Thoughts on this as well as just slowly getting off it altogether? Any thoughts on micro dosing mushrooms?

Thanks in advance

lexapro is bad. After a few days of withdrawl if you taper too quickly, you will start to notice what is referred to as "brain zaps" where you feel slight dizziness or tingly feeling when you turn your head too quickly. it sucks ass and it lasts for days...weeks...months. 6 months for me, and I was only on 10mg/day. Definitely go slow when you taper. If they get too bad, just smash the **** out of a pill and take as little as you can for relief so you can continue going on.

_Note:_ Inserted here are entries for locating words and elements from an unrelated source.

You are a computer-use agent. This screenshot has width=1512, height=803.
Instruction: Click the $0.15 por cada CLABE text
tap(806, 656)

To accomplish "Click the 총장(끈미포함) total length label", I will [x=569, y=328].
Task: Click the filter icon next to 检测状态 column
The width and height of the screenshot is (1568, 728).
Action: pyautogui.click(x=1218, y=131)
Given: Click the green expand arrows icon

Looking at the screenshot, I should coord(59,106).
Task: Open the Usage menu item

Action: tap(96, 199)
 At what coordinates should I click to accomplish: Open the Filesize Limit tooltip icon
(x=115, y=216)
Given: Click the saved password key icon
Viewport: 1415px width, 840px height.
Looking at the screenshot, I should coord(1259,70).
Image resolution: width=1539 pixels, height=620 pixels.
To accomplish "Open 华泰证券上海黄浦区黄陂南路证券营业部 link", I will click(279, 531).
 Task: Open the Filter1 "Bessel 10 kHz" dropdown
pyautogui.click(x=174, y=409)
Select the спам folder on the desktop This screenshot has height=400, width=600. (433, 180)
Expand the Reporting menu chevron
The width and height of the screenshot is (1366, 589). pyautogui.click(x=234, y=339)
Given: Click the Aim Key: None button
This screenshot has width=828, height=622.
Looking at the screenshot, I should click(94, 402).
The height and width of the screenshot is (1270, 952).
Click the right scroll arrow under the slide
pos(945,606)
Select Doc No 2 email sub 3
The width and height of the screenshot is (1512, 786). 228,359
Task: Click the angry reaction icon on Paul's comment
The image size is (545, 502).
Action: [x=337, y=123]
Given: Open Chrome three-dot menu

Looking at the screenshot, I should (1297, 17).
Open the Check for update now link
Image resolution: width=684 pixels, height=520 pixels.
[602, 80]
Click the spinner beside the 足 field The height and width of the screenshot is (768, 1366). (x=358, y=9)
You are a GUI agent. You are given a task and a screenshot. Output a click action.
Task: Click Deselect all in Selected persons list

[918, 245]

The poster above that said that doctors have no idea how to deal with the taper is 100% on the money. These are not safe drugs to be on long-term or get off.

Microdosing mushrooms is pretty good. Not sure if it helps with the withdrawl, but I stopped using my anxiety meds about 2 years ago and do it occasionally. It does not get you high at all, so dont worry about that. for me it just kind of takes the edge off. I can take it before work and it helps me concentrate a little and relax.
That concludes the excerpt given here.